[ENTRIES SUPPLIED — start]

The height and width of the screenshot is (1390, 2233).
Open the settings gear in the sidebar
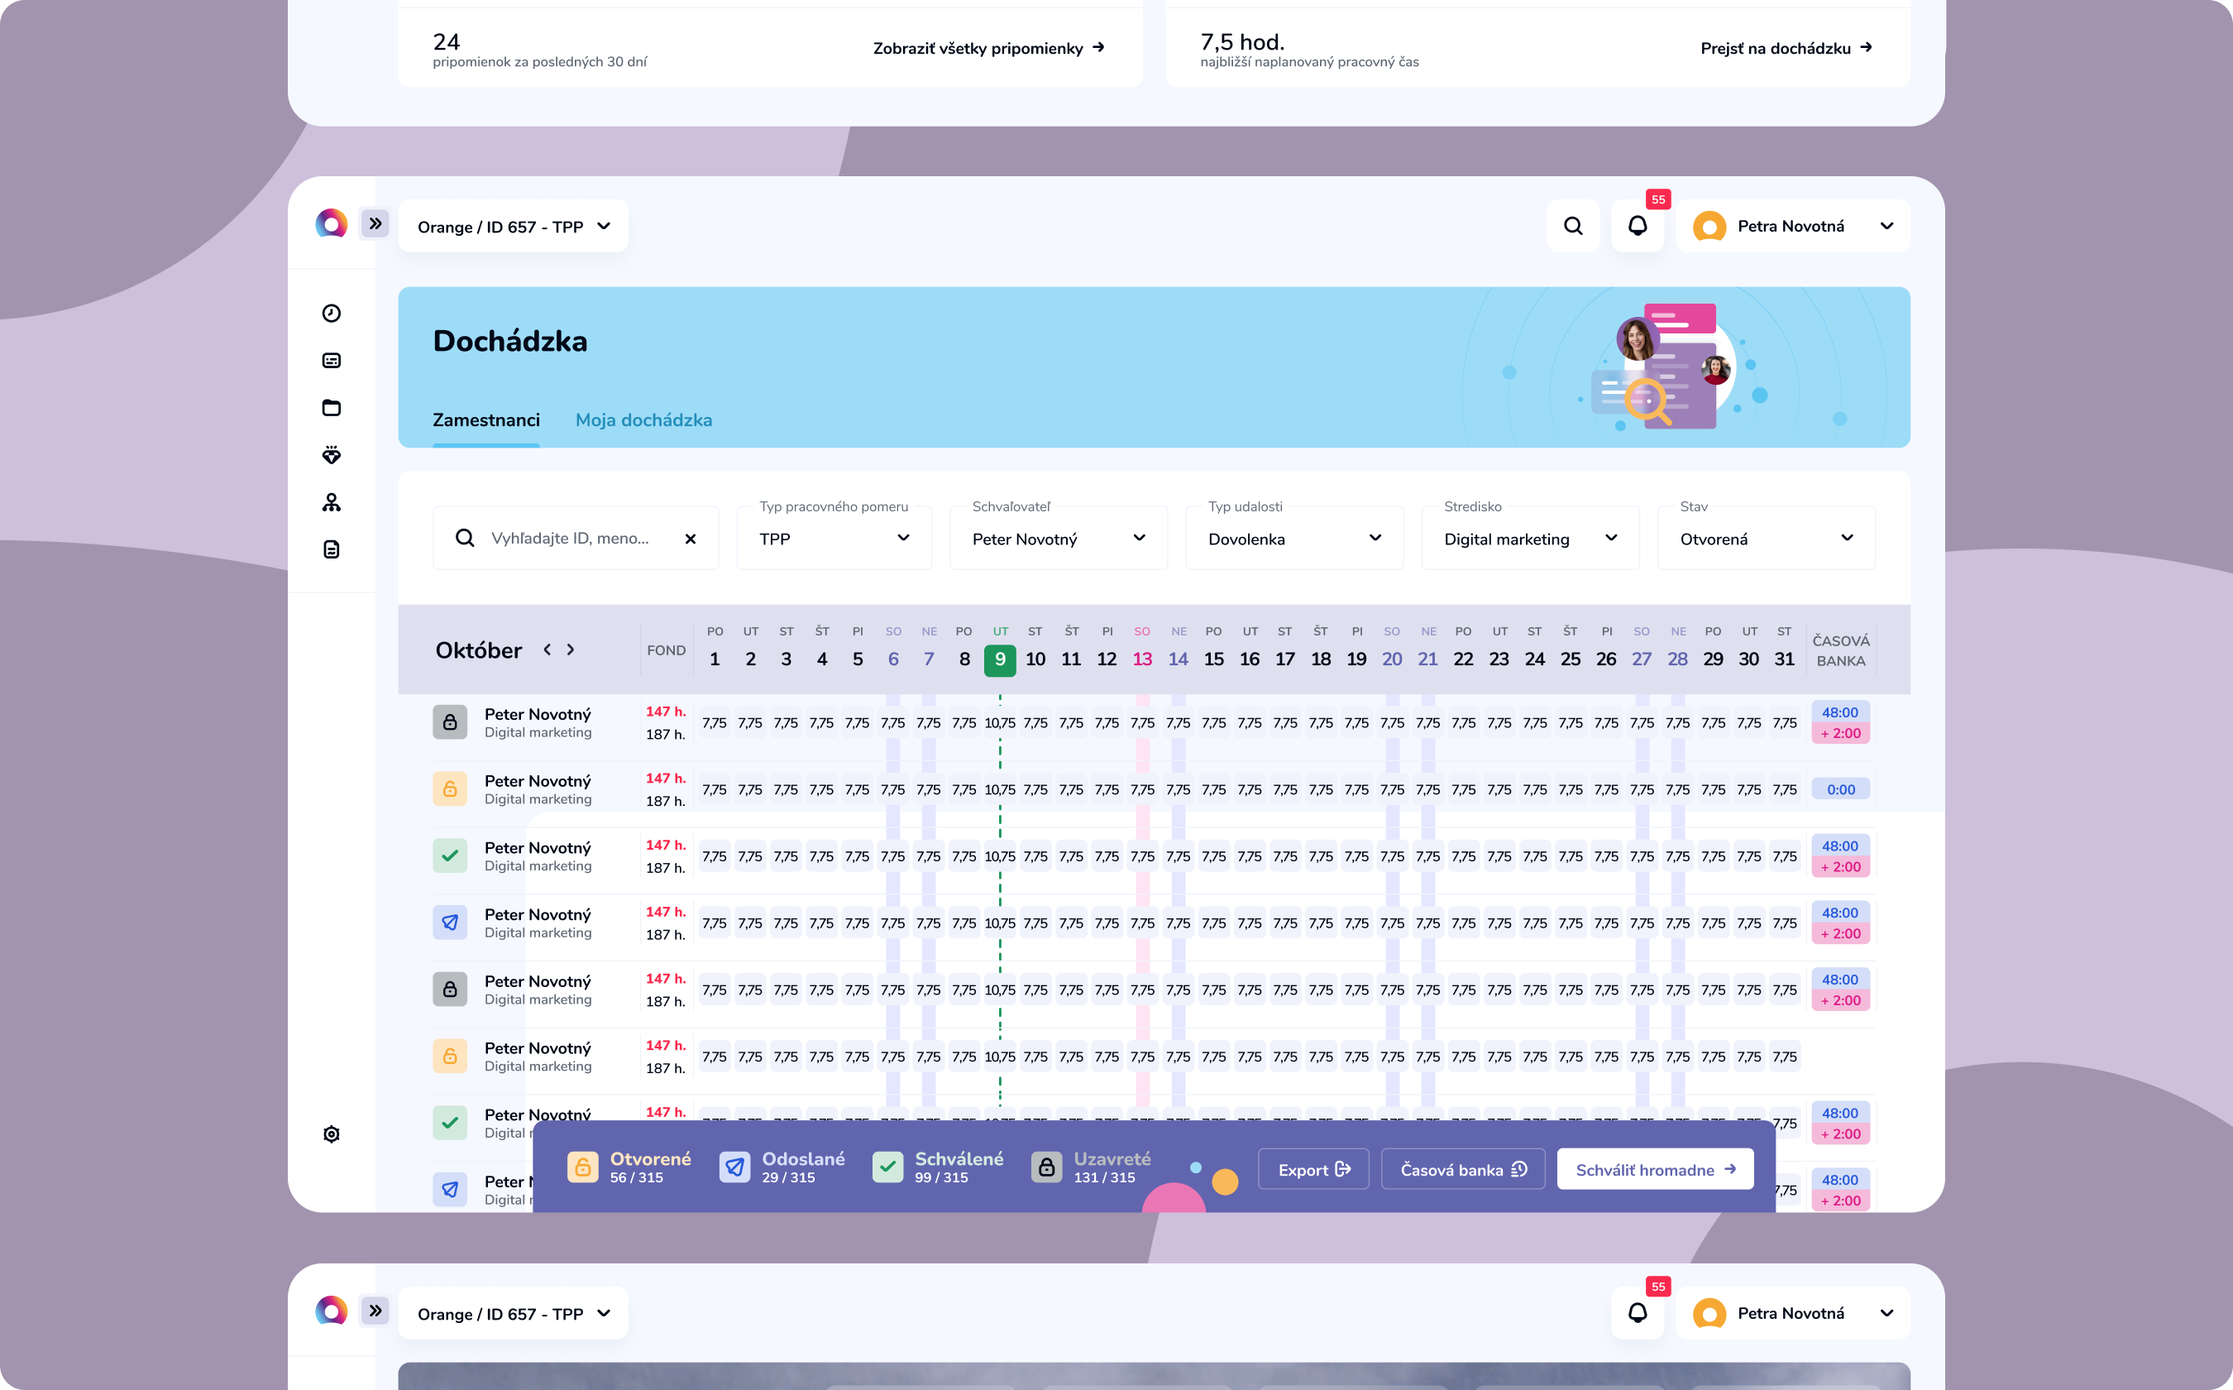(332, 1134)
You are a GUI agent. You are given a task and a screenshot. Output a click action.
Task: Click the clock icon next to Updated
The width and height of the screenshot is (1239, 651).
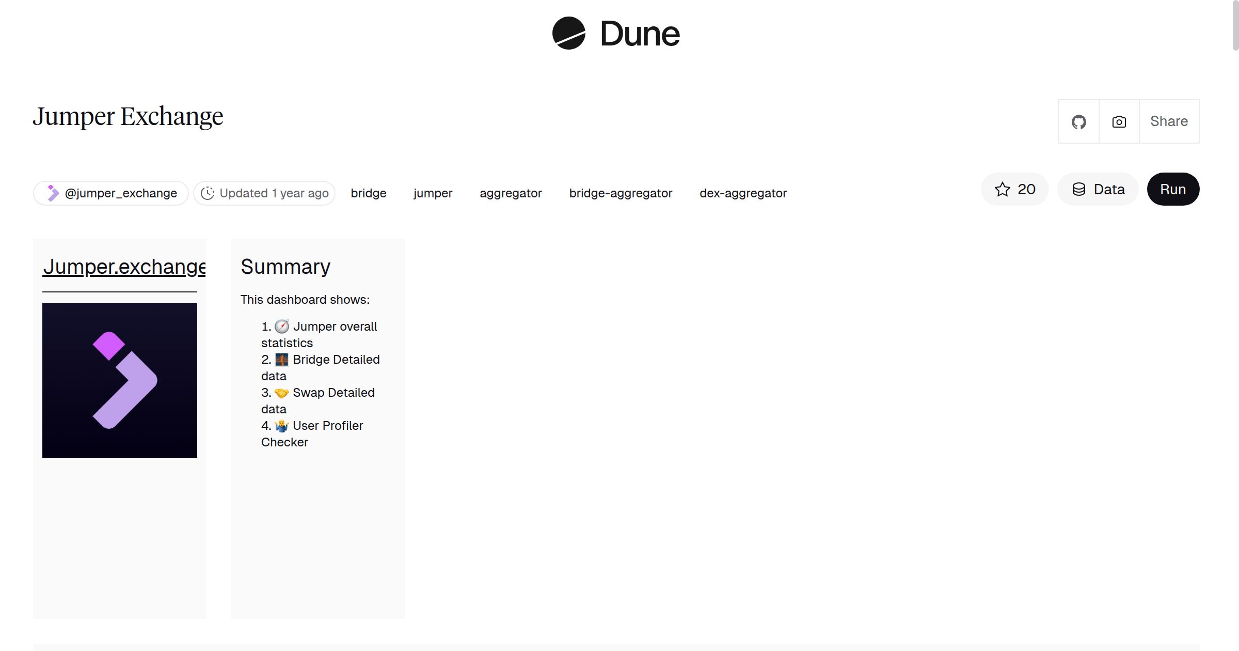click(208, 193)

[ENTRIES SUPPLIED — finish]

● **WORK INSTRUCTION**:
Restate the data exactly, though only from the line that contains "Open the settings gear in the sidebar" through its last line, both ends included and with the pictures left out.

● **ANSWER TO THE EXERCISE**:
Open the settings gear in the sidebar
(332, 1134)
You are a GUI agent. You are given a task and a screenshot. Output a click action.
Task: Click the clock icon next to Updated
The width and height of the screenshot is (1239, 651).
click(208, 193)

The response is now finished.